A través de una resolución publicada en el Boletín Oficial, se eliminaron cientos de ensayos y análisis. El ministro Sturzenegger fundamentó la medida en la baja demanda y la oferta privada existente, mientras que desde los gremios y el organismo advierten sobre posibles despidos y un desmantelamiento.
El Gobierno nacional oficializó esta semana, mediante la Resolución 42/2026 publicada en el Boletín Oficial, la baja de más de 900 servicios que prestaba el Instituto Nacional de Tecnología Industrial (INTI). La medida se enmarca en una serie de ajustes aplicados sobre el organismo desde el inicio de la actual gestión.
El ministro de Desregulación y Transformación del Estado, Federico Sturzenegger, defendió la decisión argumentando que se basó en la «baja demanda efectiva» de muchos de estos servicios y en la existencia de una oferta privada para los mismos.
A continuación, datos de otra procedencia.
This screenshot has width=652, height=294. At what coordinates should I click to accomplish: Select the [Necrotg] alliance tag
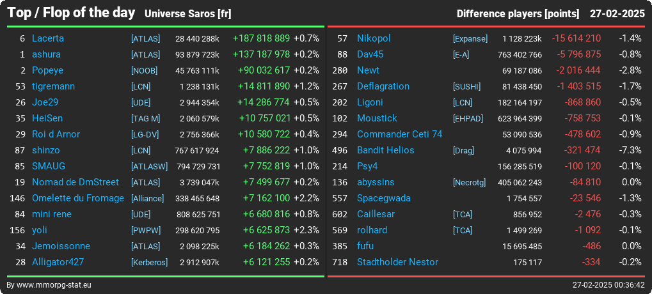(469, 182)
Según el texto de la resolución, esta situación implicaba «un uso subóptimo de los recursos estatales».
Los servicios dados de baja abarcaban una amplia gama de actividades, que incluían ensayos microbiológicos en alimentos (como detección de Salmonella o Listeria), análisis de calidad de agua y efluentes, servicios de metrología y calibración de instrumentos, y ensayos para la industria de la construcción, seguridad eléctrica y control de combustibles, entre otros.
Desde el INTI, en declaraciones a LA NACION, señalaron que muchas de estas capacidades también se utilizaban en procesos más complejos de asistencia técnica, desarrollo de productos y apoyo para el acceso a mercados externos.
La publicación de la resolución generó malestar en los gremios que representan a los trabajadores del instituto, quienes realizaron movilizaciones en las inmediaciones del predio de Villa Martelli. Empleados consultados por este medio denunciaron que la medida forma parte de una intención de «desmantelar» el organismo, lo que podría derivar en más de 700 despidos, y la vinculan con la política de reducción del Estado.
En sus explicaciones públicas, Sturzenegger ejemplificó que servicios como el control de surtidores de combustible, que realizaba un 12% de la planta del INTI, implicaban un «costo enorme» financiado por el contribuyente, beneficiando a grandes empresas. Sostuvo que la medida «libera al sector productivo de un tapón a la producción» y devuelve esa actividad al ámbito privado, permitiendo su desarrollo.
Actualmente, el INTI cuenta con 2300 empleados y más de 250 reparticiones, una cifra inferior a los 3100 trabajadores que tenía en 2023. El Gobierno ha cuestionado que un 20% de sus departamentos sean «puramente administrativos», lo que, a su juicio, justifica los recortes.